JOB » Copy the passage on the Pandora Papers word for word, from "The Pandora Papers were" up to and including "even more oversight.".

PAGE EXTRACT »

"""

The Pandora Papers were a recent leak of over 11 terabytes of data showing how world leaders, celebrities, and top business executives hid nearly $10 trillion dollars to avoid paying taxes on it.
The hiding went beyond just moving the money to the British Virgin Islands. Money laundering, shell companies in tax havens, and other methods were used to hide all of this money.
Cryptocurrency enthusiasts have discussed how recording transactions on a blockchain like Bitcoin could solve the problems that the Pandora Papers revealed to the public. However, a blockchain solution to the Pandora Papers problem is a fine line that must be walked between financial transparency and a scenario where the government has even more oversight.
With that in mind, this article will cover how Bitcoin can solve the problems raised by the Pandora Papers. We will also explain some of the problems raised by the Pandora Papers.
Problems Brought To Light By The Pandora Papers
The Pandora Papers have brought a lot of problems to the light of the day. These problems were one of those things that everyone sort of knew happened, but no one had any hard evidence of the problems.

"""

GIVEN INFORMATION »
"""

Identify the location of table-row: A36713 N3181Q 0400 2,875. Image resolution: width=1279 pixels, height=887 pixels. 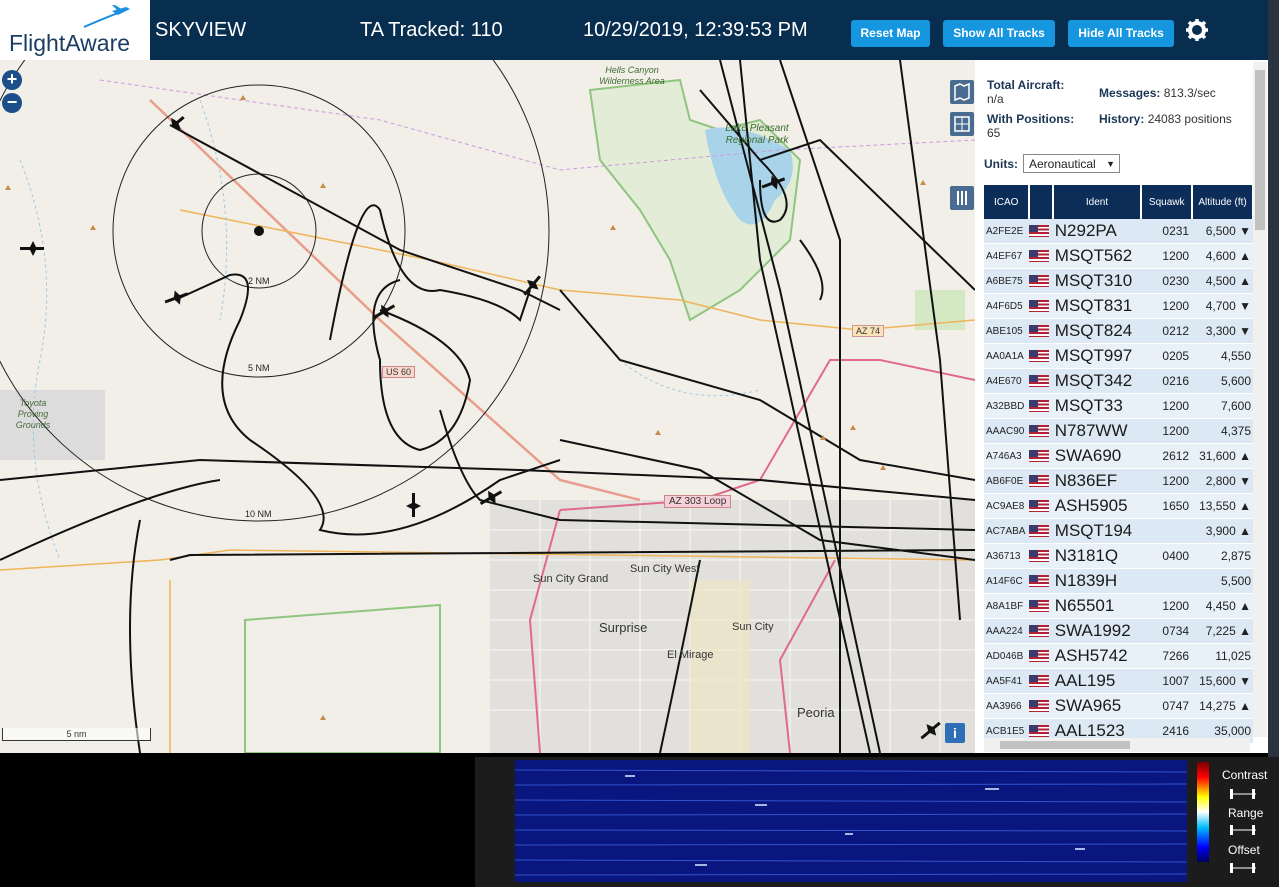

"""

RESPONSE TO THE EXERCISE »
The Pandora Papers were a recent leak of over 11 terabytes of data showing how world leaders, celebrities, and top business executives hid nearly $10 trillion dollars to avoid paying taxes on it.
The hiding went beyond just moving the money to the British Virgin Islands. Money laundering, shell companies in tax havens, and other methods were used to hide all of this money.
Cryptocurrency enthusiasts have discussed how recording transactions on a blockchain like Bitcoin could solve the problems that the Pandora Papers revealed to the public. However, a blockchain solution to the Pandora Papers problem is a fine line that must be walked between financial transparency and a scenario where the government has even more oversight.